Wall Street sells off on weak earnings, election fears
By Lewis Krauskopf
(Reuters) - Wall Street sold off on Tuesday as disappointing corporate reports gave a sour tone to the start of earnings season and investors digested possible changing dynamics for the upcoming U.S. elections.
Alcoa <AA.N> shares tumbled 11.4 percent after the metals company's quarterly profit missed estimates and it lowered its revenue forecast.
Illumina <ILMN.O> shares plummeted 24.8 percent and were among biggest drags on the S&P 500 after the diagnostic test maker's weak quarterly update.
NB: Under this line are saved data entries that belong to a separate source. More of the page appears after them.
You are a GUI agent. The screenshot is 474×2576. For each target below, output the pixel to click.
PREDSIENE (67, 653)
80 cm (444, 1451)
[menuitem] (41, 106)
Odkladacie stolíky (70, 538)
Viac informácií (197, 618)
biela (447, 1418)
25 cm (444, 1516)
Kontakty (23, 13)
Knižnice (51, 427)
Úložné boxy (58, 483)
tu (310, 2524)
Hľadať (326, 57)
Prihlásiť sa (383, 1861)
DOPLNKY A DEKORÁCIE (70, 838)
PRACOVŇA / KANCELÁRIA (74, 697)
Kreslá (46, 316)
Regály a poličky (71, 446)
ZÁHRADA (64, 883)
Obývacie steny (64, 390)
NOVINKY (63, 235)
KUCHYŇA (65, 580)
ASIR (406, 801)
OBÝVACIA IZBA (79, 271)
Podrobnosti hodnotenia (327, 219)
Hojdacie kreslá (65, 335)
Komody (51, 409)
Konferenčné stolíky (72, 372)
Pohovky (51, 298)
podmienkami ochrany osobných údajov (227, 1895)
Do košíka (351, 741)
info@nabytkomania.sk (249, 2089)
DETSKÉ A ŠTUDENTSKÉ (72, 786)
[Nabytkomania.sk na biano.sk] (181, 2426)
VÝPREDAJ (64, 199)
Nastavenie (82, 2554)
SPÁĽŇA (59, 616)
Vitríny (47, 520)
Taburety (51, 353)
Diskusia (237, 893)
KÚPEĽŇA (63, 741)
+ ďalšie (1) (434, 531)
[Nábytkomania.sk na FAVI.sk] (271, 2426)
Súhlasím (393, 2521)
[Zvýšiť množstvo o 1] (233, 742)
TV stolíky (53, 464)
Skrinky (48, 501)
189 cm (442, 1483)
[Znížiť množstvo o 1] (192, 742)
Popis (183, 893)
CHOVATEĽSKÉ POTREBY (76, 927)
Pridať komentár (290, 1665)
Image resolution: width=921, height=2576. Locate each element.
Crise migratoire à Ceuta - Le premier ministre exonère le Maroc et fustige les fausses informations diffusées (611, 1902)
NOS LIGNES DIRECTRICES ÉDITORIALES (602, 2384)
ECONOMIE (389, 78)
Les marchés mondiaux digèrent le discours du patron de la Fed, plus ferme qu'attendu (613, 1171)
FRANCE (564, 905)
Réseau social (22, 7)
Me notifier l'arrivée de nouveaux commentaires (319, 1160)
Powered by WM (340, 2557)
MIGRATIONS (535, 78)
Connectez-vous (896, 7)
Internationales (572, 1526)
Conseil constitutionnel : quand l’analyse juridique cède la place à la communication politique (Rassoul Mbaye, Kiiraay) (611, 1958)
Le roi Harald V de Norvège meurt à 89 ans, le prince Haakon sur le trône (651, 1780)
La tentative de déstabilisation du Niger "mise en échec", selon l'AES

Investors have been looking for U.S. corporate earnings to strengthen after four quarters of declines, in order to support relatively high valuations for stocks. Although overall S&P 500 earnings are currently expected to fall 0.7 percent in the third quarter, according to Thomson Reuters data, a typical number of better-than-expected reports would result in a positive quarter.
At the same time, investors are bracing for the U.S. Federal Reserve to raise interest rates by the end of the year.
The initial disappointing reports have "led to a little bit of fear on the part of some people that you won’t get the earnings growth you need to match up with what it is almost inevitably an interest rate rise," said Rick Meckler, president of LibertyView Capital Management in Jersey City, New Jersey.
"The offset to rising interest rates would have to be economic growth."
In a potential obstacle to future profit growth, the dollar <.DXY> on Tuesday rose to its highest point since March against a basket of currencies, providing a pressure point for multi-national companies that could eventually see their foreign sales reduced when translated into the U.S. currency.
Market participants are also increasingly eyeing politics as the Nov. 8 U.S. elections draw near. Recent turmoil facing Republicans and the party's presidential candidate Donald Trump is leading to some speculation that a victory by Democrat Hillary Clinton could be accompanied by big gains by her party in Congress, investors said.
"There is more discussion that the control in Congress could possibly shift," said Ernie Cecilia, chief investment officer of Bryn Mawr Trust in Bryn Mawr, Pennsylvania. "The bottom line is that it’s not really priced into the market."
The Dow Jones industrial average <.DJI> fell 200.38 points, or 1.09 percent, to 18,128.66, the S&P 500 <.SPX> lost 26.93 points, or 1.24 percent, to 2,136.73 and the Nasdaq Composite <.IXIC> dropped 81.89 points, or 1.54 percent, to 5,246.79.
All 11 major S&P sectors ended negative. Healthcare <.SPXHC>, one of the sectors most sensitive to the outcome of the elections, led declines. The group slumped 2.5 percent, with fallout from Illumina's report also weighing.
Another healthcare company, St Jude Medical <STJ.N>, fell 3.5 percent after saying it would recall some implanted heart devices due to risk of premature battery depletion. Abbott Laboratories <ABT.N>, which has agreed to buy St Jude, dropped 5.4 percent.
Energy shares <.SPNY> fell 1.2 percent as oil prices retreated from one-year highs.
For the year, the S&P 500 is up 4.5 percent.
About 6.7 billion shares changed hands on U.S. exchanges, slightly below the 6.8 billion daily average for the past 20 trading days, according to Thomson Reuters data.
Declining issues outnumbered advancing ones on the NYSE by a 6.96-to-1 ratio; on Nasdaq, a 5.10-to-1 ratio favored decliners.
The S&P 500 posted 4 new 52-week highs and 4 lows; the Nasdaq Composite recorded 46 new highs and 59 lows.